_WHAT THE TASK REQUIRES:_
Take the lines from the one containing "You are a computer-use agent. 480x609 pixels." through the end of the material and write them out exactly, omitting pictures.

_SOURCE DATA:_
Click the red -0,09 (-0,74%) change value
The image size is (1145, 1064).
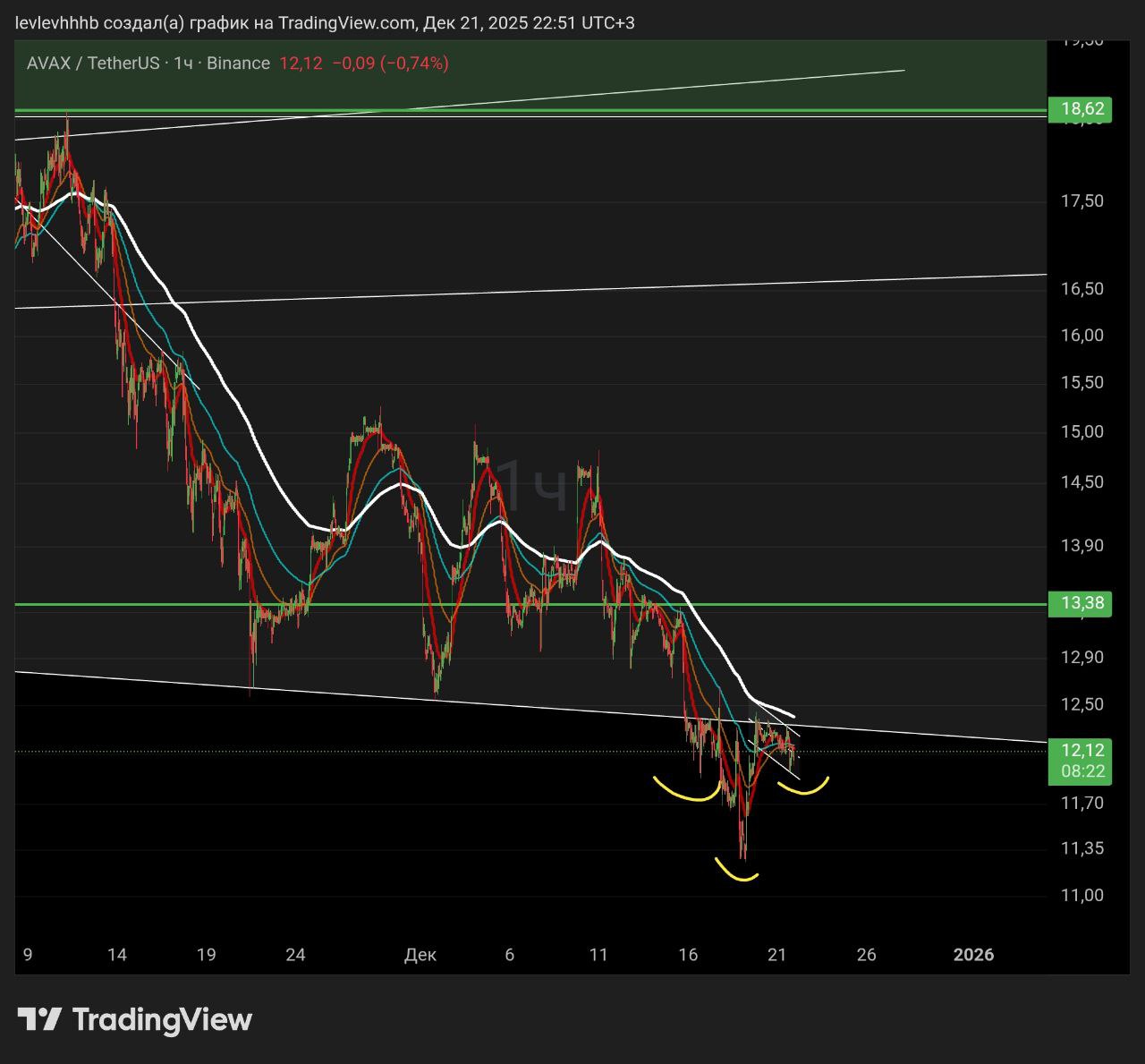390,63
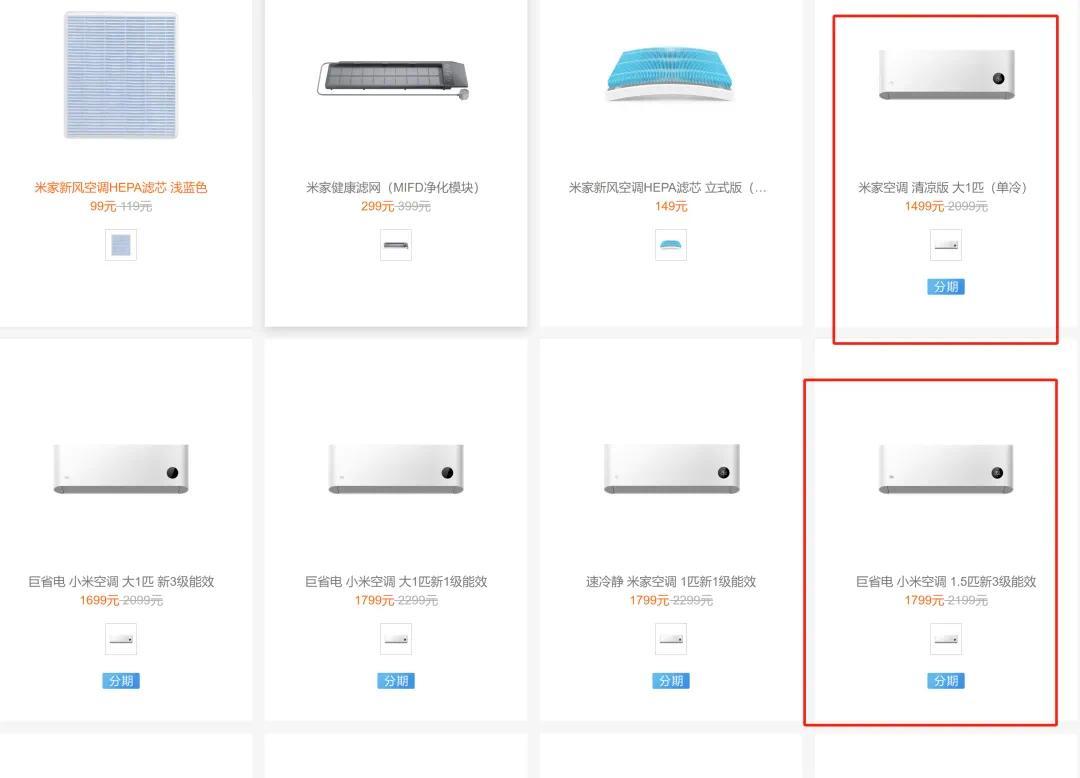This screenshot has height=778, width=1080.
Task: Select the small blue filter variant thumbnail
Action: (671, 245)
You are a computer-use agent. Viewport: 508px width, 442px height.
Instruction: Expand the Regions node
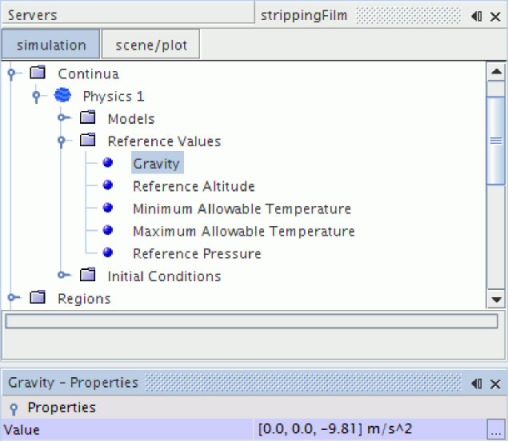(x=12, y=297)
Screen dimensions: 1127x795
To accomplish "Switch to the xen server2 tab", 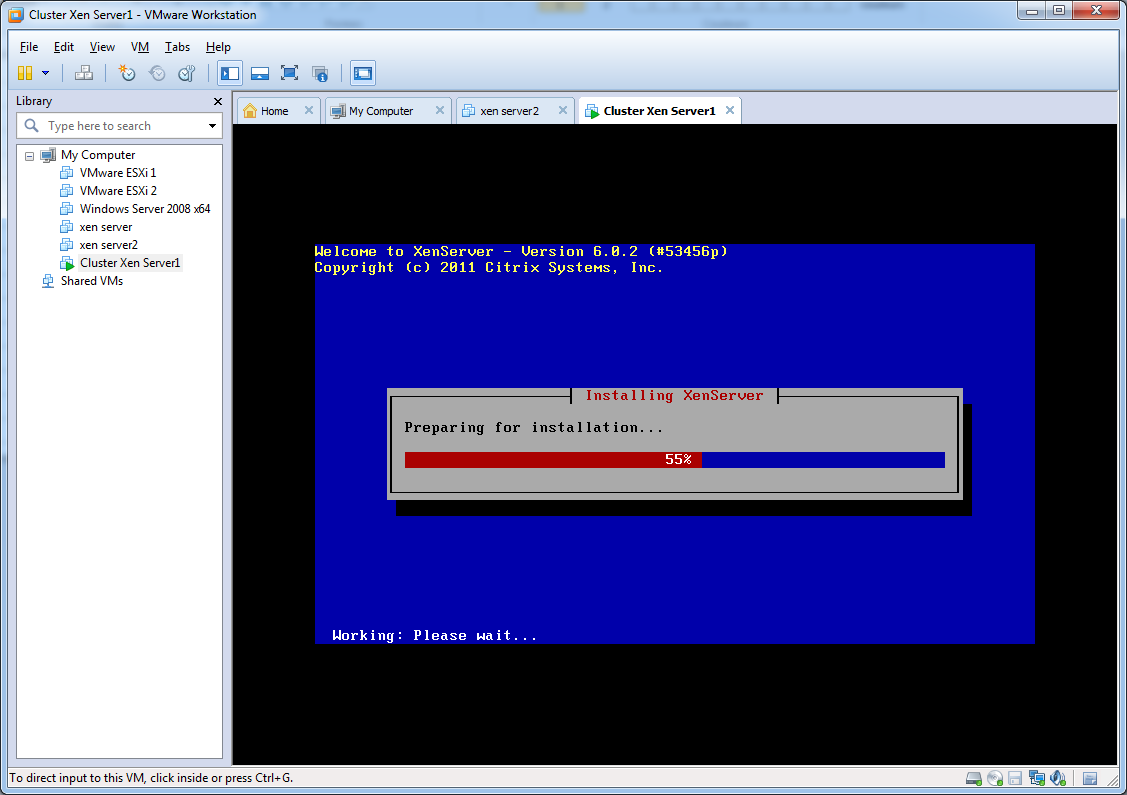I will click(509, 111).
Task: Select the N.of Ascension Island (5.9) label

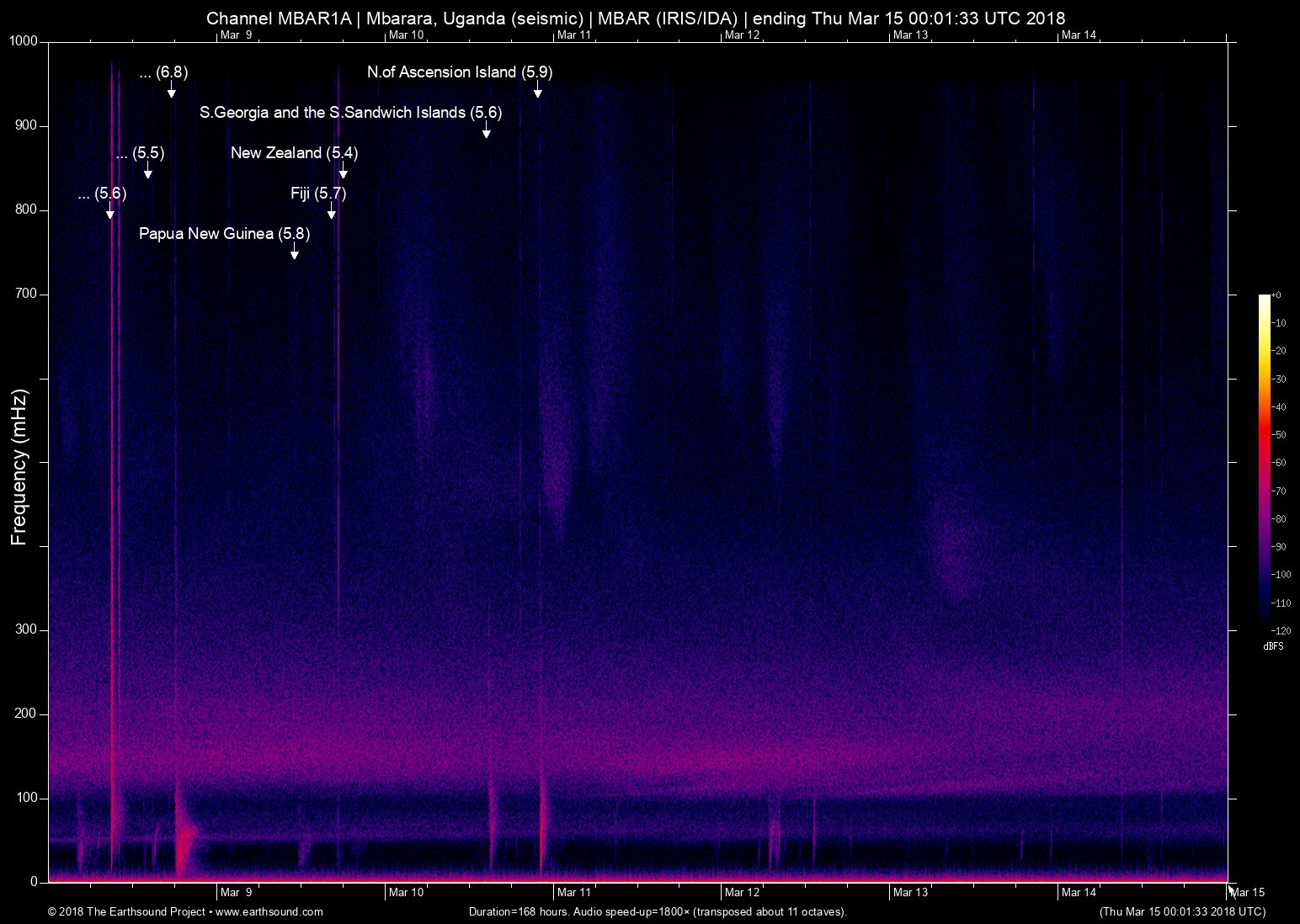Action: pyautogui.click(x=460, y=72)
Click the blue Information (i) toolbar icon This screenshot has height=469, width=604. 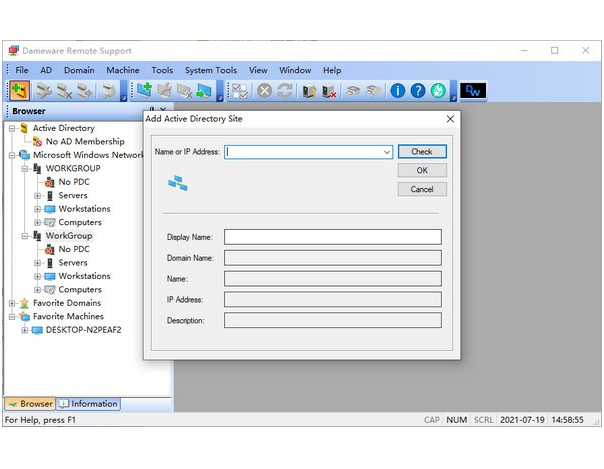[398, 91]
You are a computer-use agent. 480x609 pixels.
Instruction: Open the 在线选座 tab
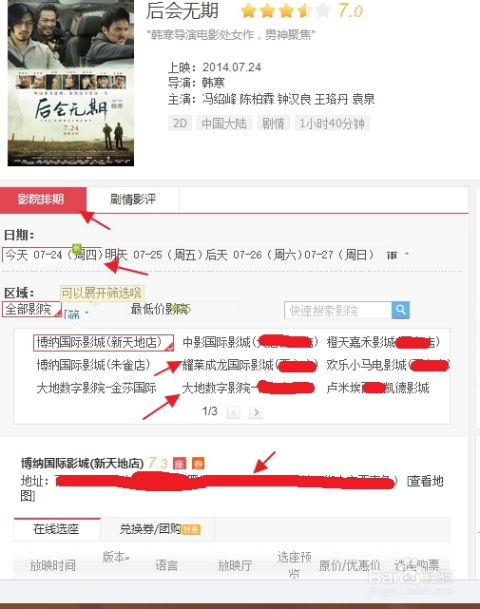click(x=57, y=529)
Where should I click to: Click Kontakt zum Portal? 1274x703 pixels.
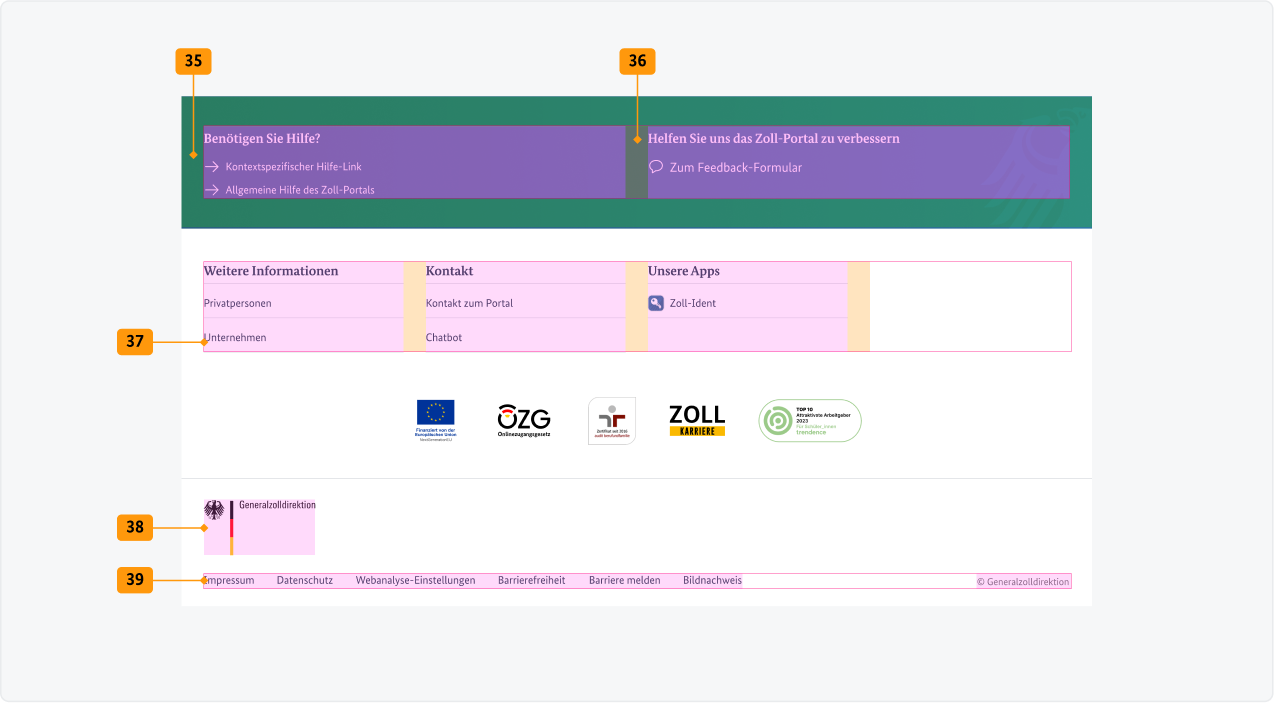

_TASK RESULT:_
You are a computer-use agent. 480x609 pixels.
Instruction: Open the 在线选座 tab
click(x=57, y=529)
Where should I click to: Click Kontakt zum Portal? 1274x703 pixels.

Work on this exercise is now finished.